明治時代に初代の大阪駅が建てられた現在の大阪駅西エリア。この地に、大阪駅の名を冠した駅直結のラグジュアリーホテル「THE OSAKA STATION HOTEL, Autograph Collection」(以下、「大阪ステーションホテル」)が2024年7月31日に開業しました。

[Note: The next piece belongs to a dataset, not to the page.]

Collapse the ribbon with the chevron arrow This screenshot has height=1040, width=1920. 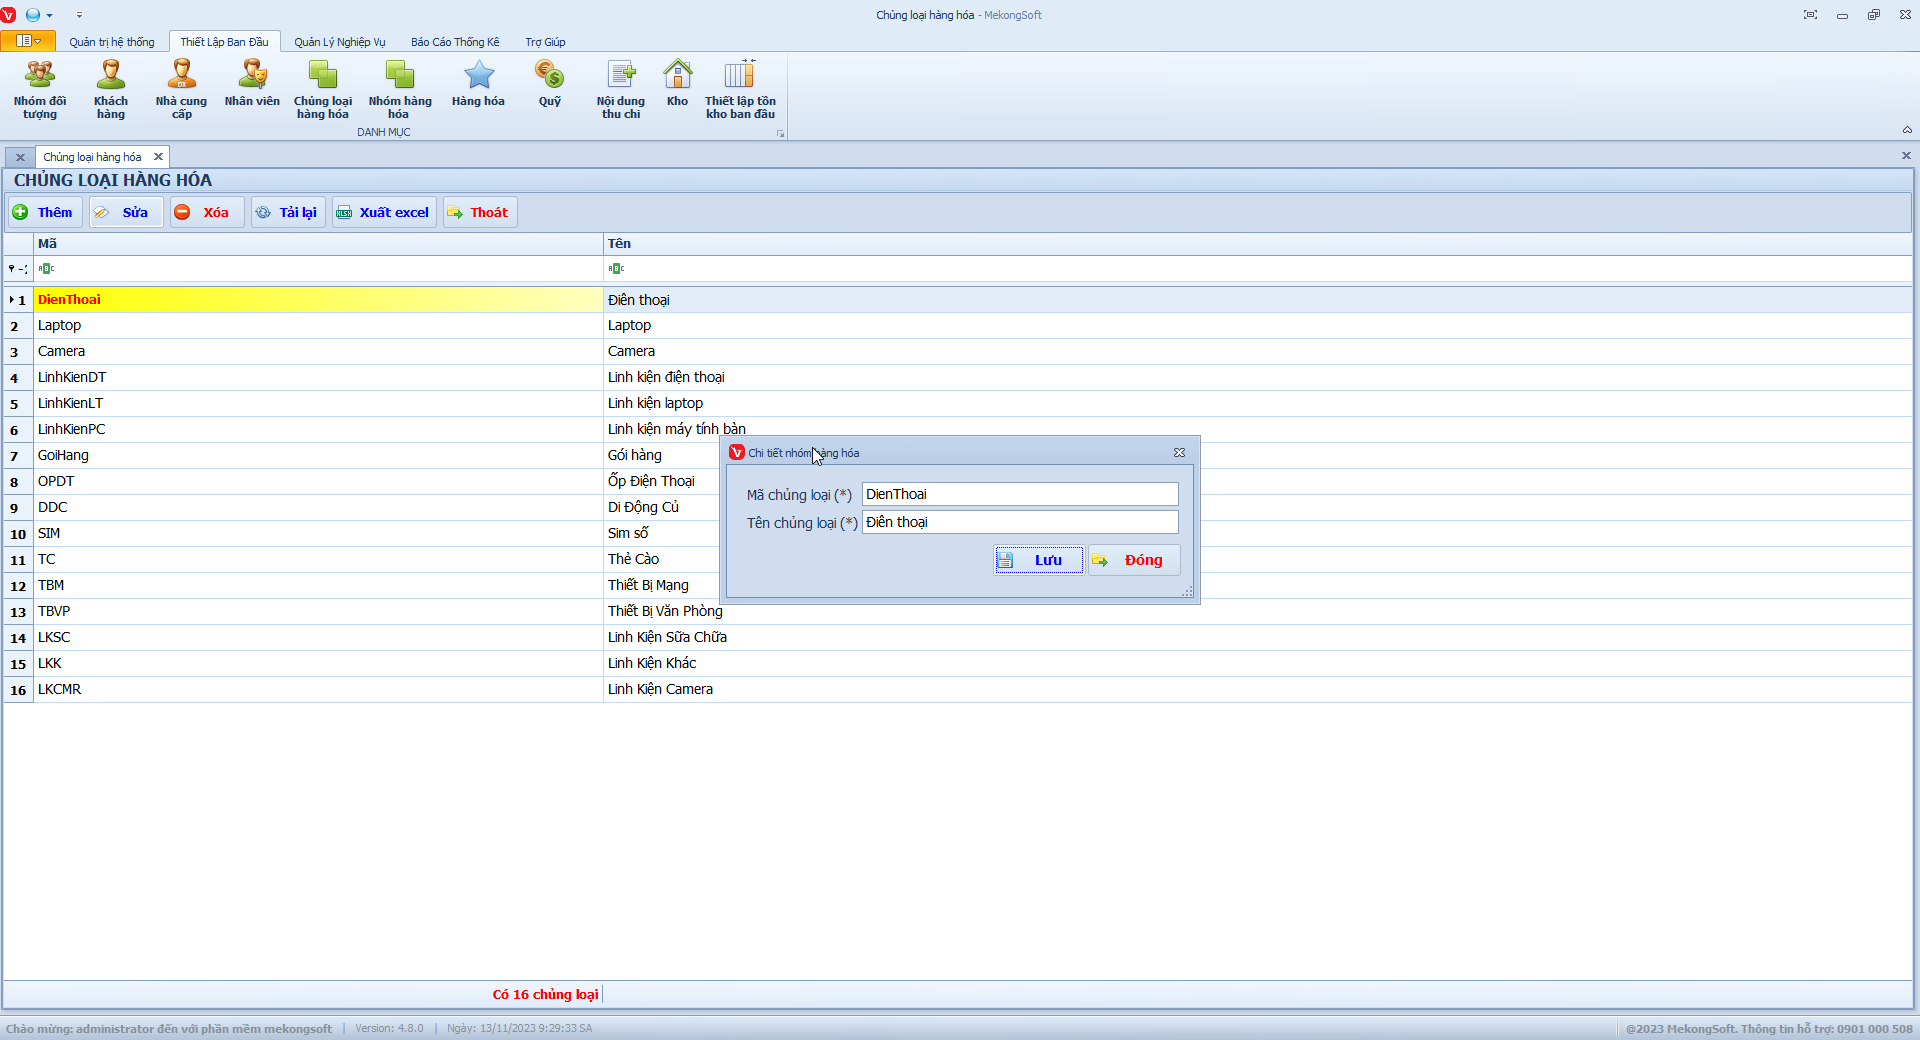[x=1906, y=130]
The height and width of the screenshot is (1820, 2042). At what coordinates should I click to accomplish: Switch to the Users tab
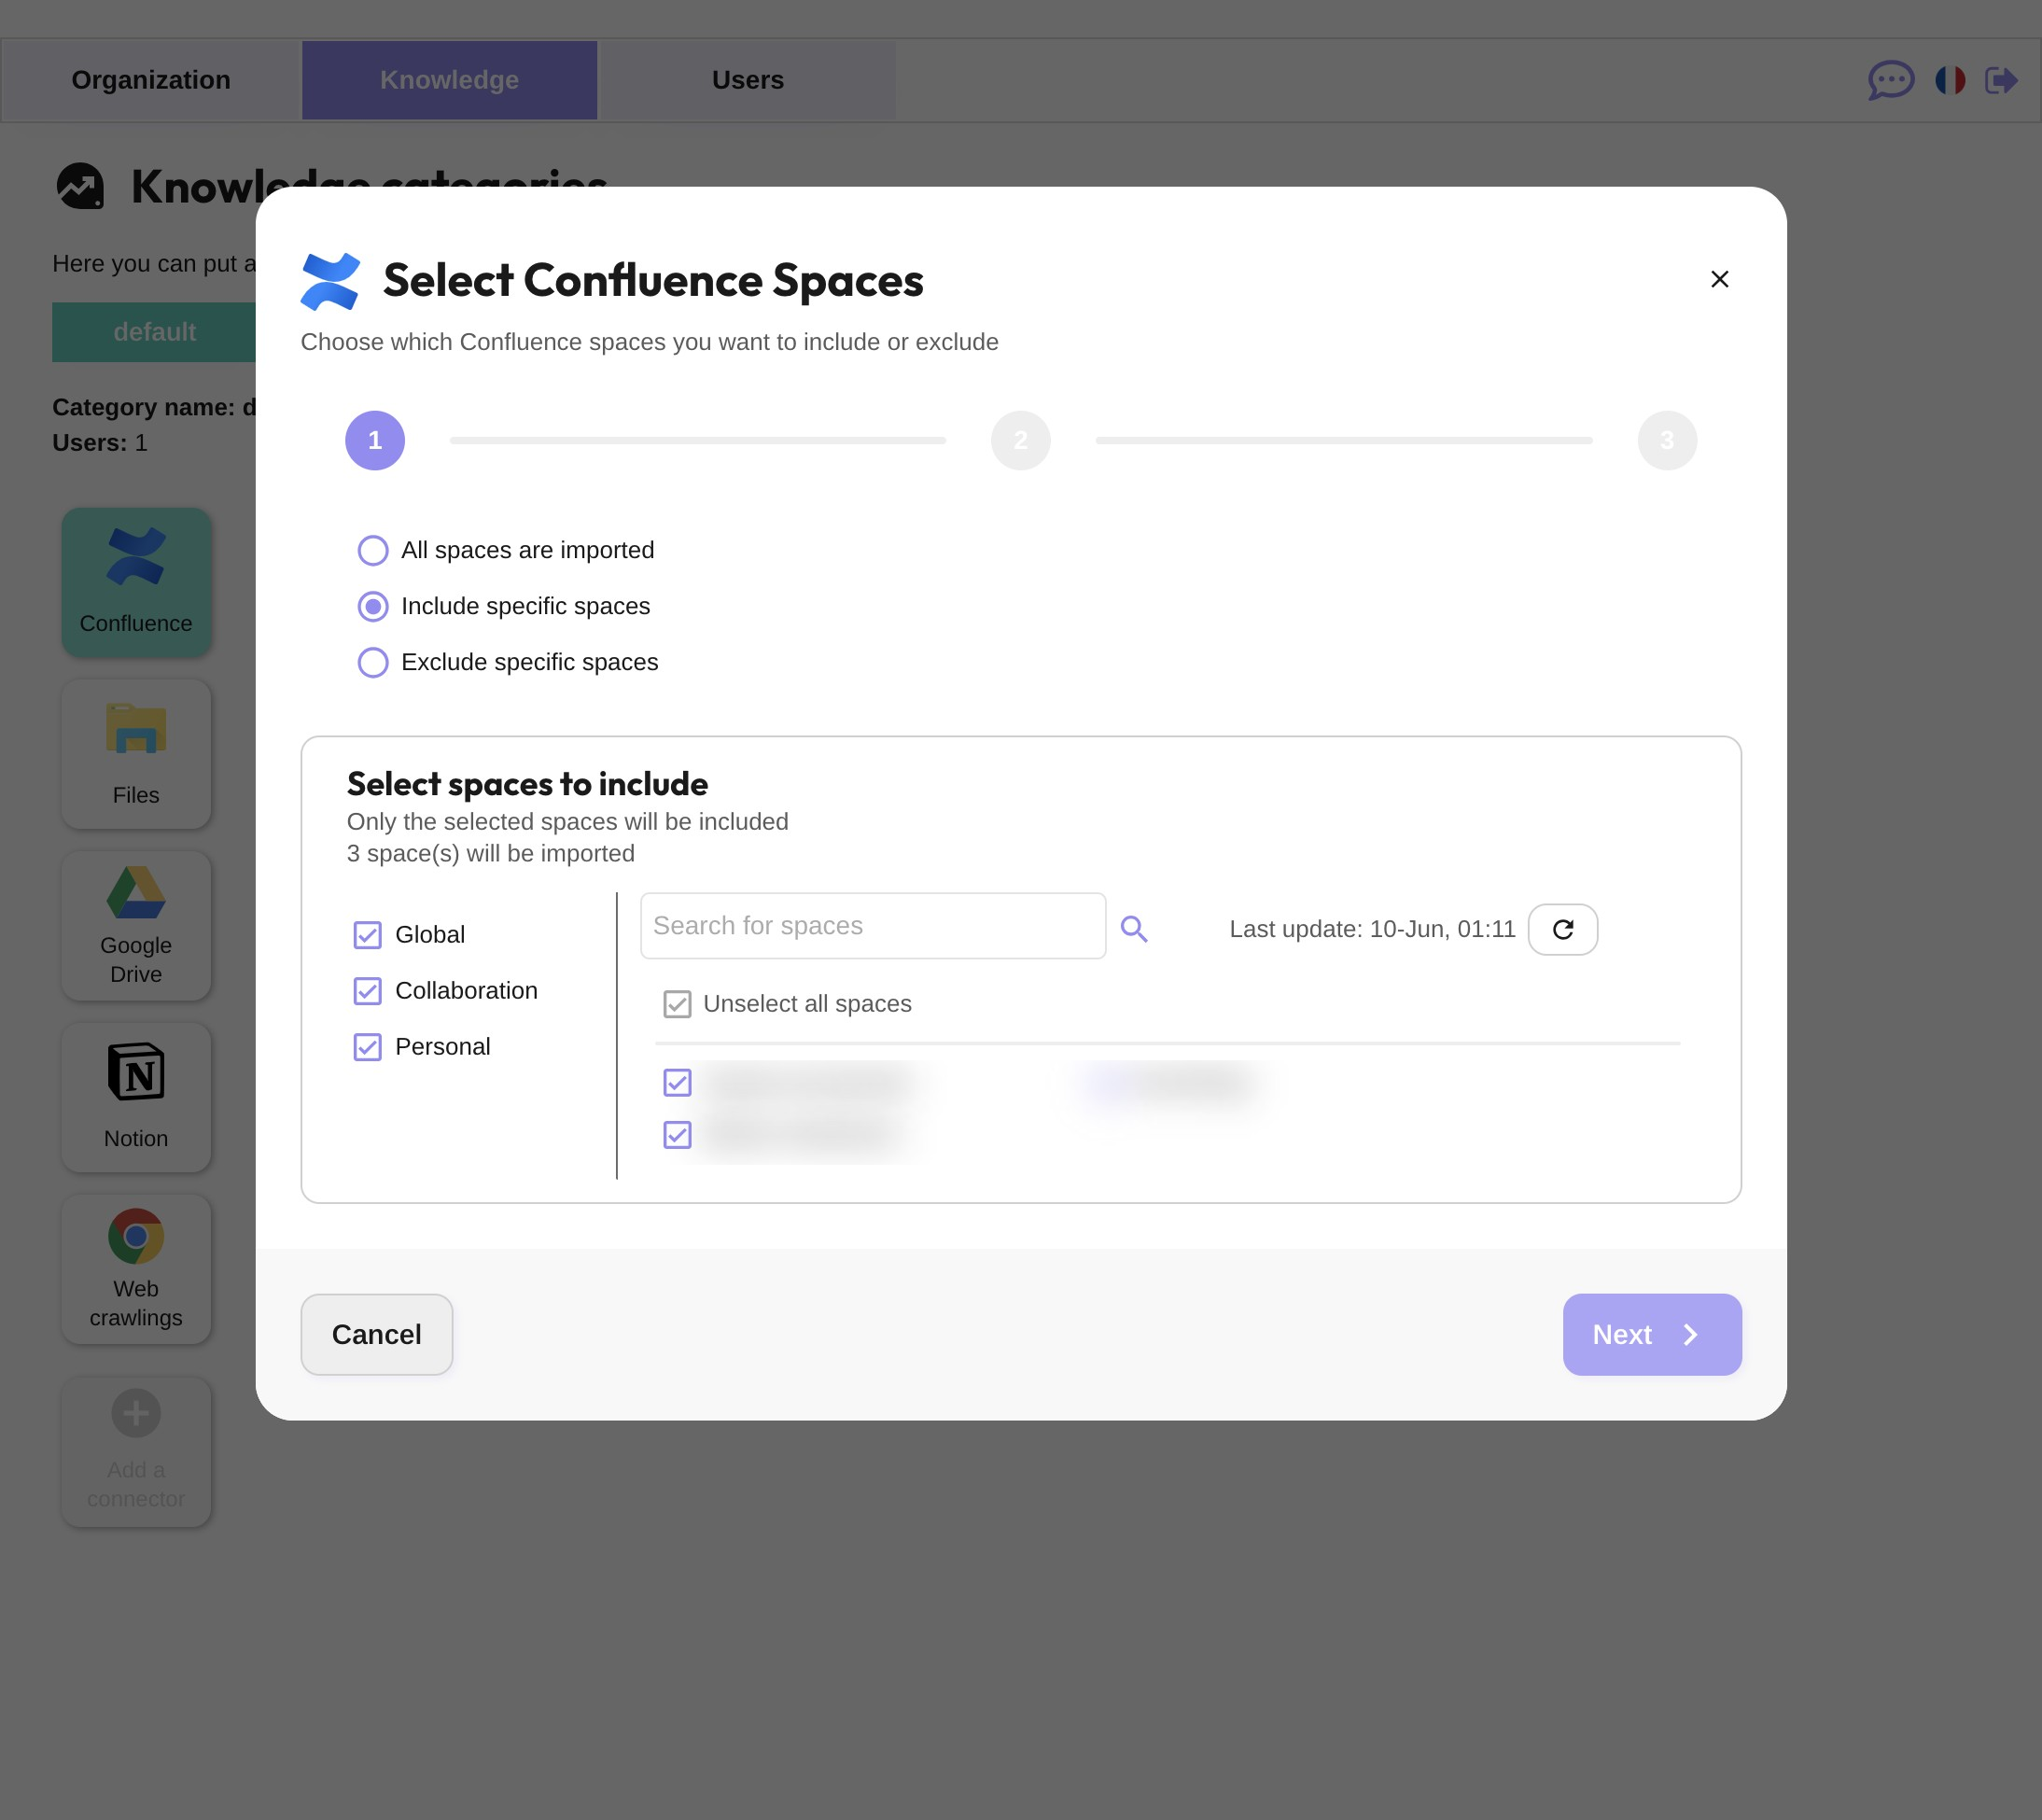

150年に及ぶ関西の鉄道の歴史を感じる空間、地上約140mから望む絶景、日本各地から集まる旬の食材を使った美食と、ぜいたくな体験が満載のホテルステイをレポートします。
「駅の記憶」や大阪の文化を随所に刻むロビー
JR大阪駅西口に直結する複合施設「JPタワー大阪」の中にある「大阪ステーションホテル」。1874(明治7)年に誕生した初代大阪駅の跡地に立つことから、この土地の歴史を未来へと継承すべく、駅や鉄道にまつわる意匠を館内のいたるところで目にします。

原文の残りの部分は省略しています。